#### [WORK TO COMPLETE]
Could you restate the data word for word?

#### [PROVIDED INFORMATION]
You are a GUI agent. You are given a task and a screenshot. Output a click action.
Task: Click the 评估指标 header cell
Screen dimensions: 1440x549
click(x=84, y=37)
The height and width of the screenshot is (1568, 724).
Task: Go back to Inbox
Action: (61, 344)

#### [ANSWER BOX]
You are a GUI agent. You are given a task and a screenshot. Output a click action.
Task: Click the 评估指标 header cell
Screen dimensions: 1440x549
click(x=84, y=37)
The height and width of the screenshot is (1568, 724).
Task: Go back to Inbox
Action: (61, 344)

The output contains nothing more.